H&M has won praise for promoting realistic-looking women's bodies by becoming the latest high-street fashion retailer to leave its swimwear models' stretch marks, arm hair, scars and blemishes on show instead of airbrushing them out. The Swedish fashion giant joins the likes of ASOS, Boohoo and Missguided in ceasing to cover up its models' natural skin. It comes mere months after Monki, which is part of the H&M Group, won praise for showing natural-looking women's bodies in photos that notably didn't pander to the male gaze.
Digital is fundamentally rewiring media. In the latest indication of this shift, Troy Young, president of Hearst Magazines Digital Media, will succeed David Carey as president of Hearst's magazine division, overseeing more than 300 print editions and 240 digital brands around the world, BoF has learned. The company sent an internal email on Wednesday morning confirming the appointment, effective immediately. The news comes one month after Carey announced that he was stepping down at the end of 2018 after eight years at the privately-held media company. The Hearst division publishes Cosmopolitan, Elle and Harper’s Bazaar, among many other titles. Young's promotion was expected both inside and outside the company.

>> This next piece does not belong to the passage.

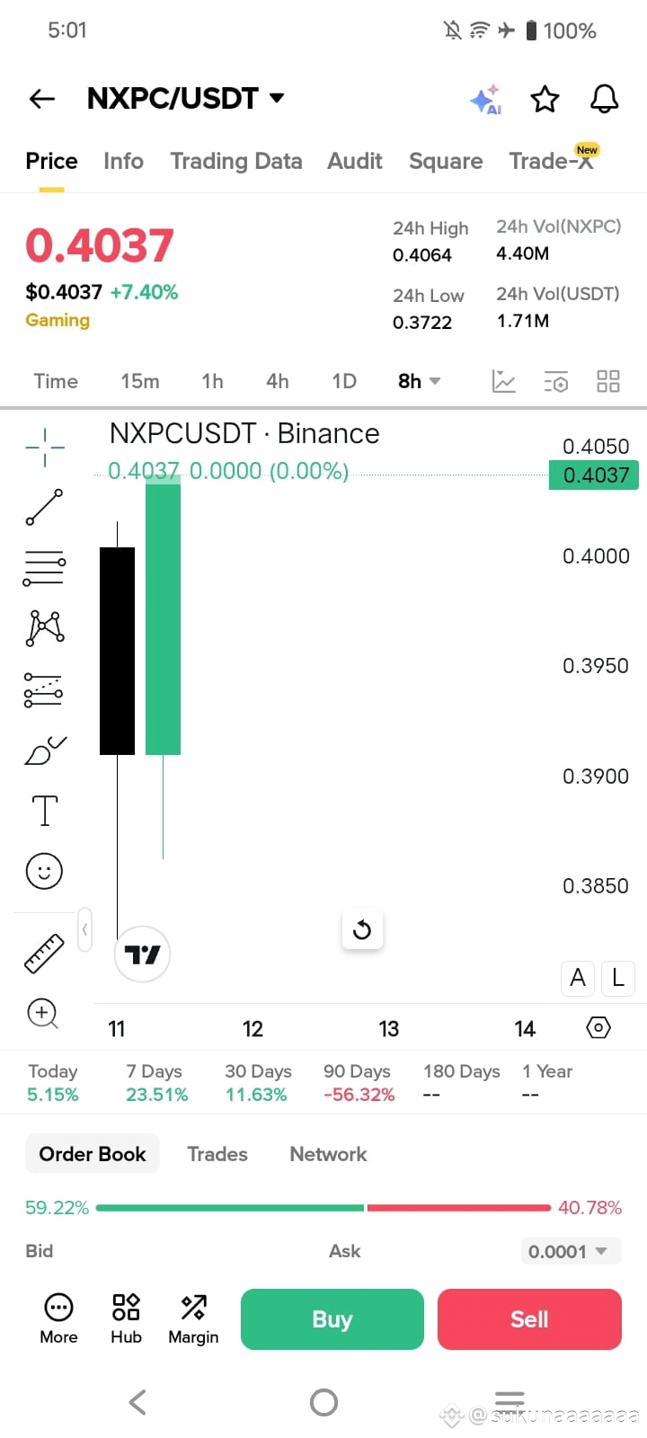
Task: Select the trend line drawing tool
Action: 44,507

A new line of smart clothing from Tommy Hilfiger will track and reward users for wearing its products. The Tommy Jeans Xplore range, which includes T-shirts, sweatshirts and hoodies, is embedded with a smart chip. Once paired with an app, it will track users and reward them with points that can be converted into merchandise or concert tickets. The clothing brand hopes it will create a micro-community of brand ambassadors.The range is available exclusively in the US through the company's website and its flagship store in New York. Prices for the range, which also includes jeans, jackets, hats and bags, go from $29 to $99.
Louise Trotter has stepped down from her role of creative director at Joseph after nine years. Her last collection for the British label will be pre-fall 2019, and she will leave the company at the end of August, with her successor announced in due course. Trotter joined Joseph in 2009 after holding the same role at Jigsaw, and prior to that positions at T Hilfiger and Gap. She is widely credited with elevating the blueprint of eponymous brand founder Joseph Ettedgui, who found success in the Nineties catering for successful women – including Trotter, herself – looking for a streamlined uniform of basics to suit their lifestyle. Trotter's masculine/feminine mix of luxe separates and buttery leathers have made Joseph a firm fixture on the London Fashion Week schedule, and she has expanded the womenswear offering to include shoes, handbags and, most recently sunglasses, with a burgeoning menswear division too.
On July 24, 2018, approximately 623 days after her father was elected president, Ivanka Trump has come to the decision to close her eponymous fashion brand, according to the Wall Street Journal. Trump made the decision as she grew frustrated by the restrictions she placed on the company, IT Collection LLC, to avoid possible conflicts of interest while serving in the White House. Said restrictions included ordering the company not to expand internationally and to seek her approval before striking agreements with new domestic partners, according to the WSJ; for example, the brand turned down a 2017 deal with Sanei International to expand the line into Japan, as Sanei International has ties to the Japanese government. They notably did not include moving production stateside so her products could be Made in America, rather than in China, something which supposedly is an important priority to the administration for which she works.